→ **Work task**: Examine the entries below, count the lines holding the string "agent", and respond with the number only.

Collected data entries
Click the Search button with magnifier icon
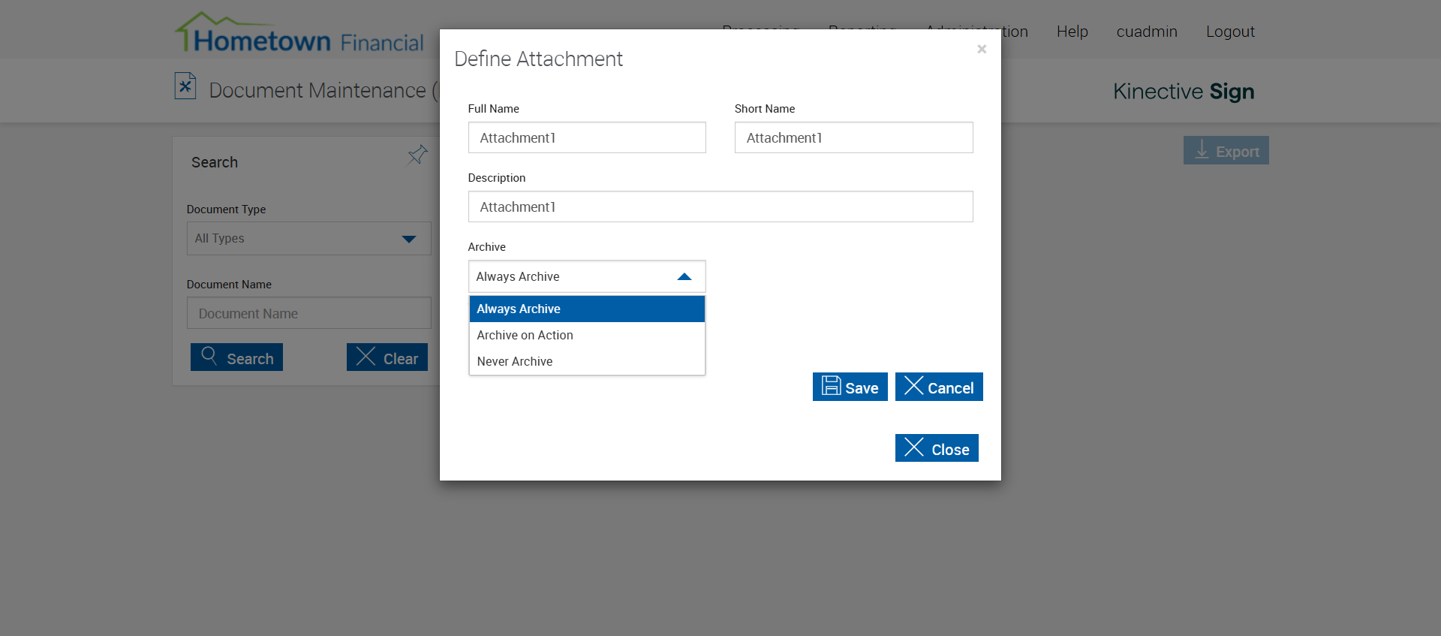This screenshot has height=636, width=1441. click(x=236, y=357)
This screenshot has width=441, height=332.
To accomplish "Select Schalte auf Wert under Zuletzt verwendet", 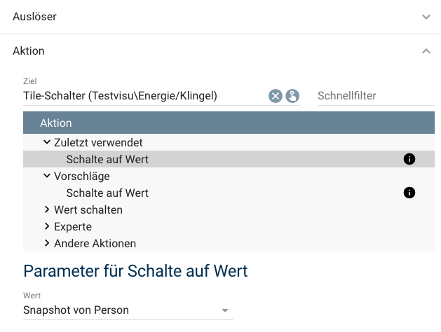I will (107, 160).
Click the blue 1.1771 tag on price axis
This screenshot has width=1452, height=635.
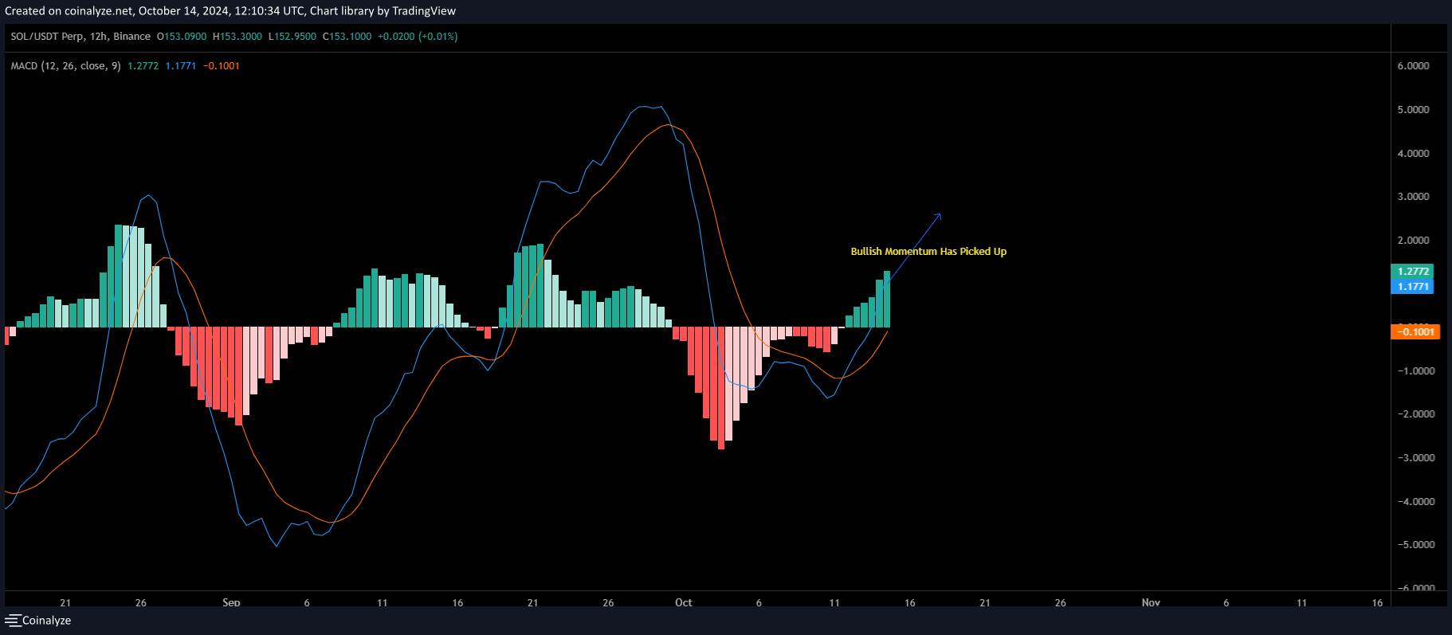(1412, 287)
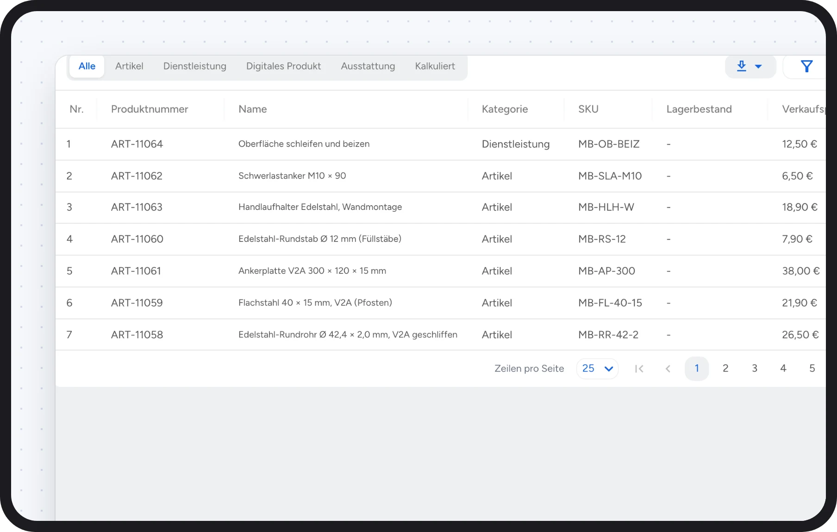This screenshot has width=837, height=532.
Task: Select the Kalkuliert tab
Action: [x=435, y=66]
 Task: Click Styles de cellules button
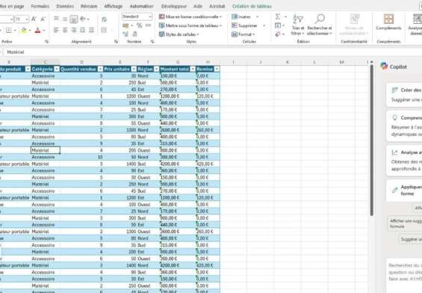(179, 34)
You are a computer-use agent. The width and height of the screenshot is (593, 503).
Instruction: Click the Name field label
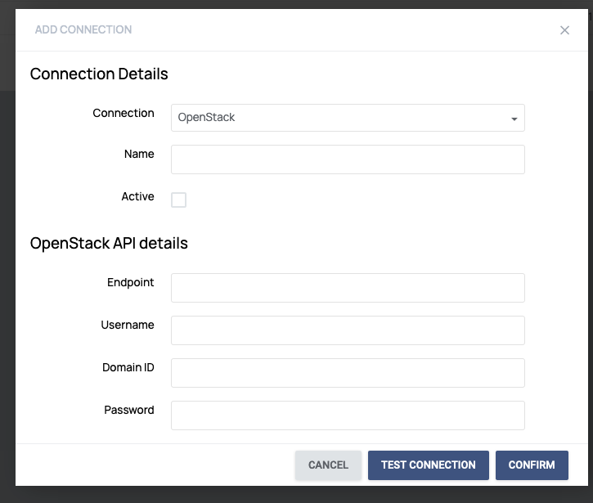pyautogui.click(x=139, y=154)
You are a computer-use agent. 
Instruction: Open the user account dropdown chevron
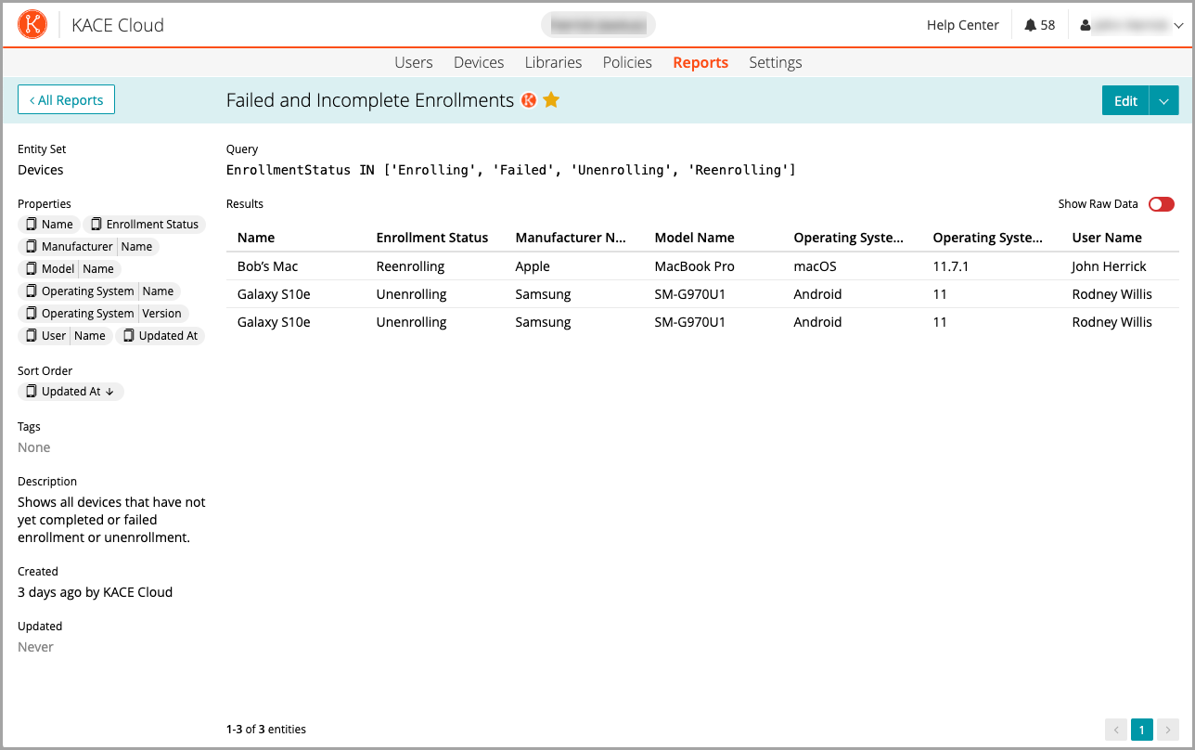tap(1178, 26)
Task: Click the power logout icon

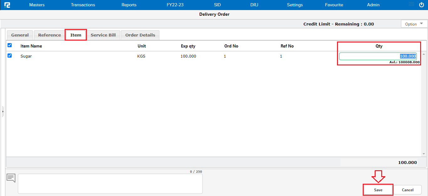Action: click(421, 5)
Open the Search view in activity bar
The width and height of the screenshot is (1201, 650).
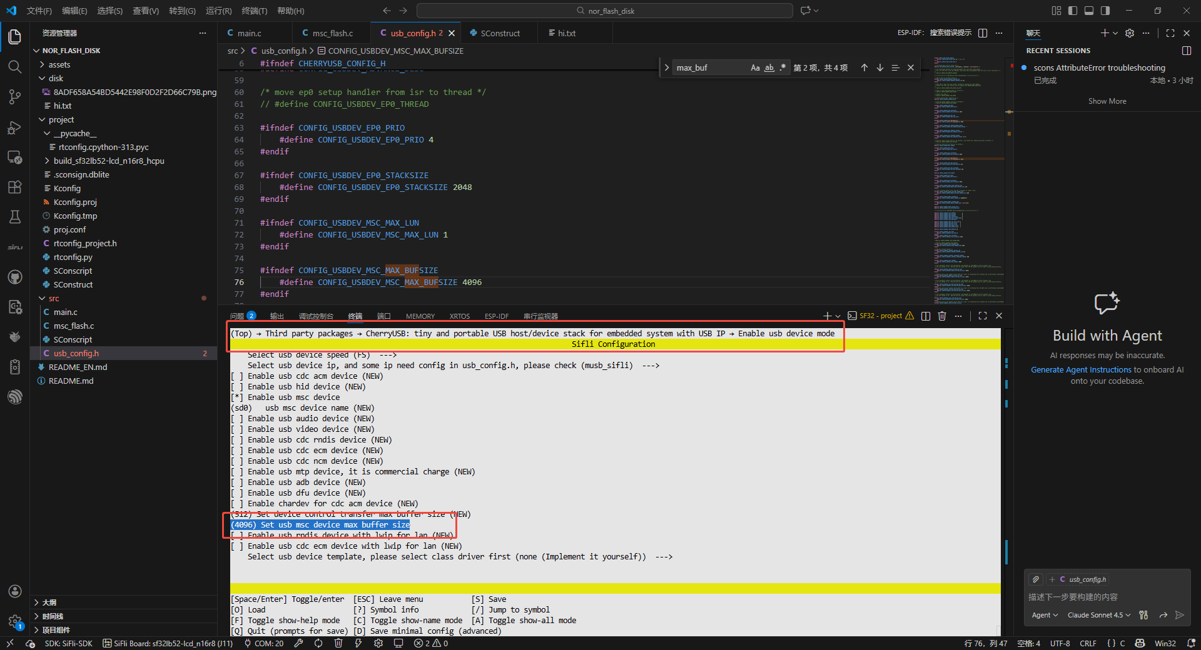pyautogui.click(x=14, y=67)
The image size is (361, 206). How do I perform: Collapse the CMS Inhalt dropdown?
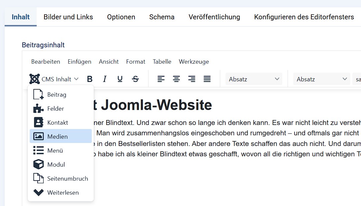coord(54,79)
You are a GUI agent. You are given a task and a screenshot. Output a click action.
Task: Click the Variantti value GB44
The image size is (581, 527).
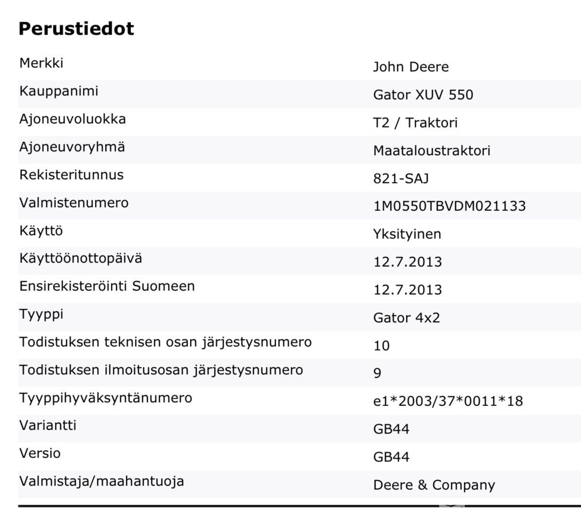coord(391,429)
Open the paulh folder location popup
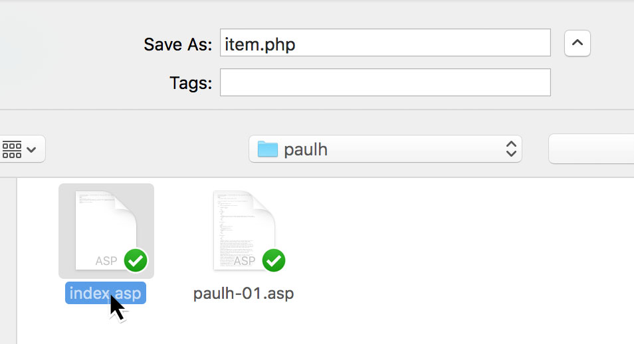This screenshot has height=344, width=634. (x=385, y=149)
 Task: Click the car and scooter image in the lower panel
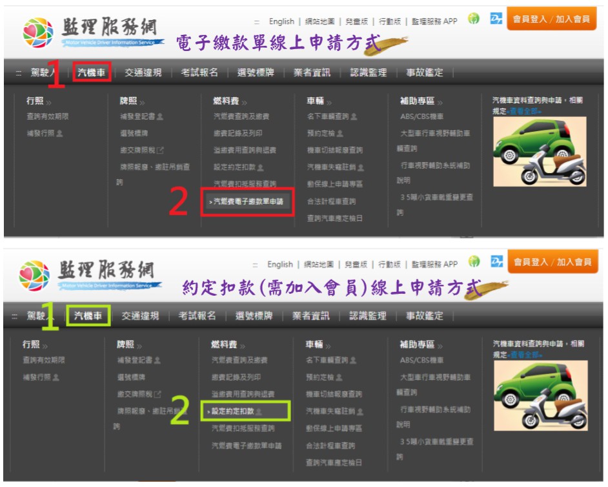tap(541, 395)
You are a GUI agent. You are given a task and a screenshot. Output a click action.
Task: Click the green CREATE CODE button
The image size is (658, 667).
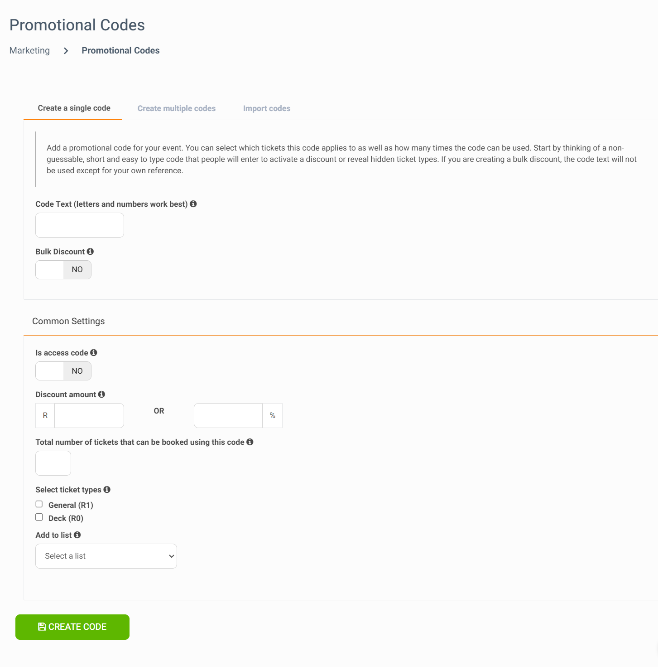tap(72, 627)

→ **Solution for this exercise**: 4